Risky or illegal behaviour

For example, they were asked whether they had been involved in fighting, property break ins, frequent drunkenness, frequent use of illegal drugs, frequency of one time sexual encounters with strangers. Official criminal charges were checked from court records.

Wealth, financial and educational status

They were asked about income and family size, whether they had completed high school or college, whether they had work or financial problems.

Social relationships

At the last adult assessment, participants were asked about their marital, parenthood and divorce status; and the quality of relationships with parents, partners and friends.

The researchers also assessed any disadvantages the child might have suffered – which they call “Childhood hardships” – using established risk scales. Hardships included, low socioeconomic status, unstable family structure, maltreatment at home and family dysfunction.

They also assessed psychiatric problems between 9 and 16, using formal diagnostic definitions. Psychiatric problems assessed included anxiety, depression, disruptive behaviour disorders and substance use disorders.

They analysed their results using standard statistical methods. The results were adjusted for both presence of ‘childhood hardships’ and childhood psychiatric disorders.

What were the basic results?

Nearly two thirds (62.5%) of the children said they had not been involved in bullying.

Nearly a quarter (23.6%) said they had been victims only, 7.9% said they had been bullies only and 6.1% had been bully-victims. 
Both bully-victims and bullies were more likely to be male, but victim status did not differ by sex.

Over one third (37.8%) of victims and bully-victims had been chronically bullied (bullied at two or more time points).

Once they had adjusted for childhood hardships and psychiatric problems, the researchers found that both “victims only” and “bully-victims” were at risk of poorer health, poorer finances and poorer social relationships in adulthood, compared to those who had not been involved in bullying.

By contrast “pure bullies” were not at increased risk of poorer outcomes in adulthood.

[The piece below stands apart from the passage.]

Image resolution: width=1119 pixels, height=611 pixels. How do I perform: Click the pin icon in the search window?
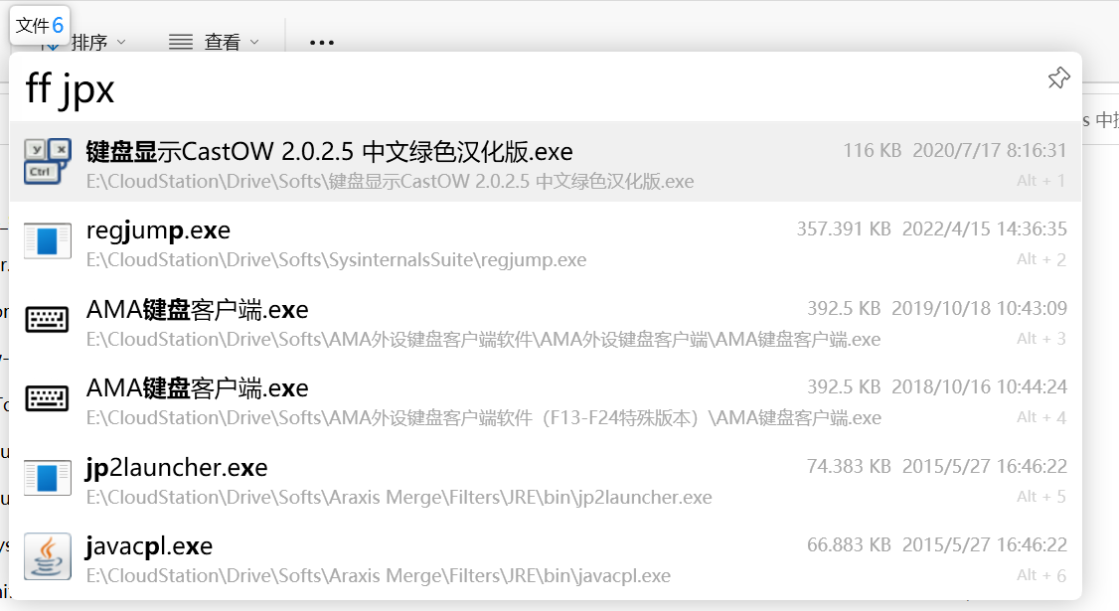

Those who had been chronically bullied had a higher level of social problems and showed a trend to financial problems, compared to those who were only bullied at one time point.

Bully victims were six times more likely to have a serious illness, smoke regularly or develop a psychiatric disorder as adults, than those who had not been involved in bullying.

How did the researchers interpret the results?

Being bullied is not a harmless rite of passage but throws a “long shadow over affected people’s lives”, say the researchers.

They suggest that being bullied may alter physiological responses to stress or interact with genetic vulnerability.

Interventions in childhood are likely to reduce long-term health and social costs, they argue.

Conclusion

This long term study suggests that victims of bullying, in particular chronic bullying, suffer long term damage which lasts into adulthood. As the authors point out, early monitoring, assessment and interventions are vital to prevent or stop such destructive behaviour.

The study does have some limitations. It relied heavily on children and adults self-reporting in many areas of life, which could affect the reliability of its results. Also, as the authors point out, the findings may not apply to other populations, particularly since American Indians (Native Americans) were overrepresented and African Americans under-represented.

In their analysis the authors tried to take account of other factors in childhood which might influence adult prospects, such as family and psychiatric problems. However, in this type of study it is always possible that both measured and unmeasured confounders might have an effect on outcomes.

This is a complex area and it is possible that involvement in bullying is a marker for a pre-existing condition such as a psychiatric problem which could also damage prospects in adulthood. On the other hand, as the authors point out, it is possible that bullying was caused by psychiatric problems in childhood, a factor that was adjusted for in their analysis. This may have led to an underestimate of the long term effects.

This is a difficult area to research and this study overall provides useful initial insights into the potential prolonged effects of childhood events.